We took the Orient Express from Vienna to Budapest – at least, what was left of the Orient Express. Its dictator of over forty years, Janos Kadar, had died the week before; Hungary had opened its borders to the West. That event was to presage the fall of the Berlin Wall, but at the time, we did not know it. Adidas and McDonald’s had opened their first branches in an Eastern Bloc country; this was revolution enough. It was cheap; we were students; the city, with its ancient architecture mothballed in Soviet concrete and neglect, appeared to us authentic.
We rented a room through Ibusz, the state travel agency. Our landlady was a retired physician who rented the spare bedroom to supplement her income. By Hungarian standards she lived comfortably: a modern bathroom, two washrooms, elevators that worked. Even an air conditioner. The building itself appeared well-maintained. There was ample hot water.
She spoke only Hungarian and Italian; between my buddy and me, we could come up with English, German, Persian and a smattering of French. The language barrier meant nothing to our sweet landlady: talked without end and expressively in a wild mixture of Italian and Hungarian, peppered with German and English phrases here and there that she appeared to have picked up from previous visitors.
Our room had one bed, a couch that she prepared for us as another bed, a dresser and a small but functioning refrigerator. There were three lamps in the room, only one of which had a lightbulb in it. She told us – motioned to us – to turn it off at night. We were on the sixth floor and our bedroom window opened onto the street. As we got there in the evening, and the street appeared deserted, we thought we were in a quiet residential neighbourhood. The morning traffic jolted us out of bed around 7: the inevitable screech of the streetcar, drivers that took a sadistic joy in blowing their horns, and a stream of light shining through the flimsy curtains gave our street, and the city, a different look than the previous night. And smell: within minutes of setting out, the smell of burning oil and raw gasoline gave me a nauseating feeling and a throbbing headache, both of which went away after I poured three cups of otherwise undrinkable coffee down my throat.
We were impressed by the Parliament buildings, the National Gallery and, especially, St. Stephen’s Cathedral, which appeared to be more authentic than its sister in Vienna. If you ignored the smog and the noise, the city was actually quite beautiful, almost majestic. For one thing, the Danube in Budapest is impressive. Unlike in Vienna, the grand river goes through the very centre of the double city. Thus, the cafés and bistros that lined the river could do good business by milking the tourists for the beautiful view and the rancid stench that, back then, arose from the depths of the river. I had seen a Romanian or Hungarian move in which the hero swam the width of the Danube every morning; not this Danube, at least not the 1989 stretch of it in Budapest … without potentially dissolving himself into a pile of goo.
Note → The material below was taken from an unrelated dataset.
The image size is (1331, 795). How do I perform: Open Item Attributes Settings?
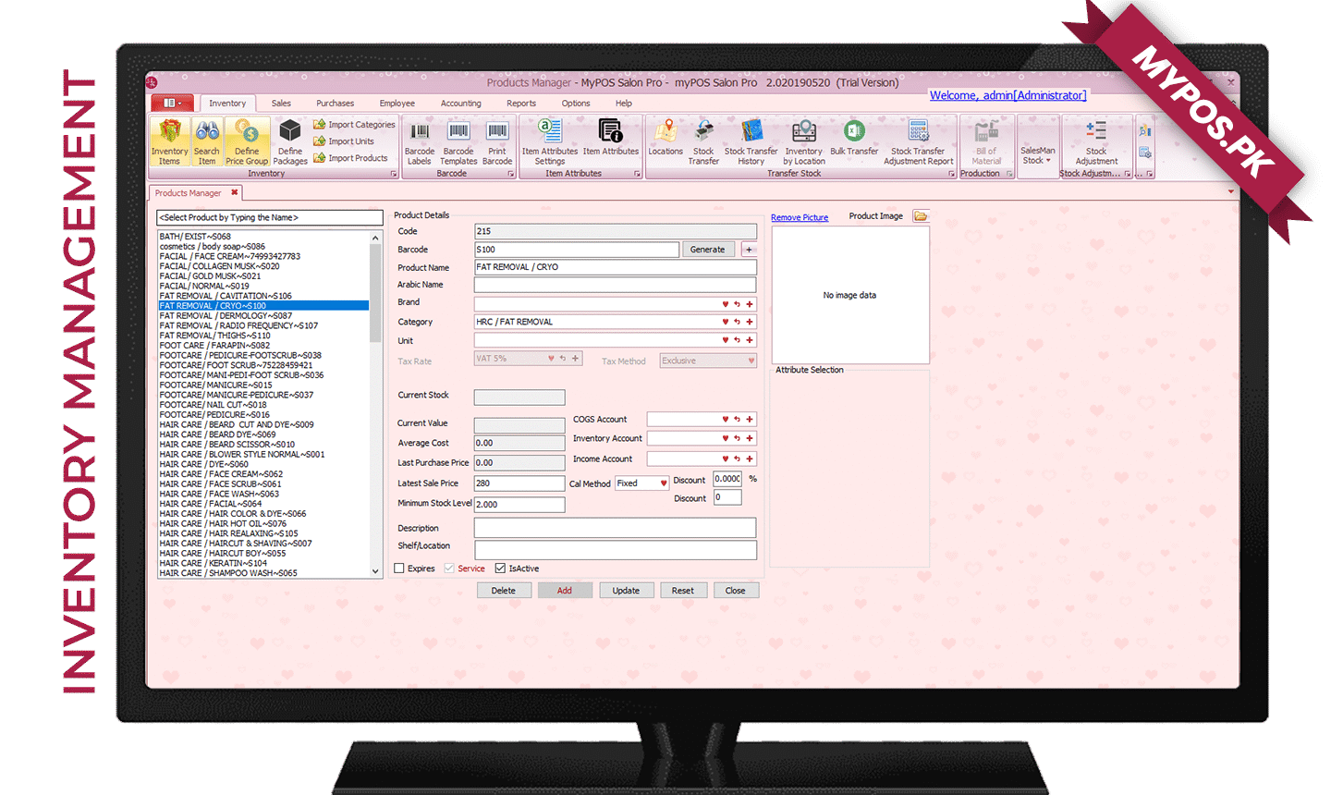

We were, of course, madly photographing every scene and every square. But there are experiences so intense, that one takes away more than just a memory of a place seen, a phrase heard, or a food eaten. Somehow, in those instances, the very essence of an experience stays with you: not just the cut and colour, but the texture of that moment. Budapest afforded us one such experience.
Three in the morning.
We were walking back to our room. The streets were completely deserted; we could not even get a cab. It was cool outside and a soft breeze, coming from nowhere in particular, was pushing away the smog and giving us a little air to breathe. We were hungry, even though we had had a very hearty meal earlier that evening, along with several bottles of cheap Yugoslav wine. It had been a long night and, surprisingly, some of the downtown bars and cafés had obliged us well into the small hours of the morning. About a block from our apartment we saw a restaurant; it was still open, so we went in.
A mouldy smell mixed with the smell of cooked beef and paprika made an inviting combination. We found a table that had four intact legs and two chairs that we could reasonably be certain would not collapse under us. It was too dark to see whether the table was clean and too late for us to care. The owner, chef, waiter and bartender came forward and gave us a menu, but then, sensing that we were tourists, simply asked, “Bier? Gulas?” We answered yes. Or maybe we did not. I do not recall him waiting for our answer. He brought us two steins of beer and, twenty minutes later, two generous portions of gulas. And we plunged in.
If I have had better gulas, I do not remember it. I can still taste the tender pieces of beef, the sweet smelling sauce and the beautifully prepared fingerling potatoes, garnished with parsley, that tasted absolutely divine. We ate our meal in absolute silence, each of us totally absorbed in his food, trying to savour every last bit of taste. To capture every last ounce of that magical moment. To truly feel, and absord, the texture of that experience.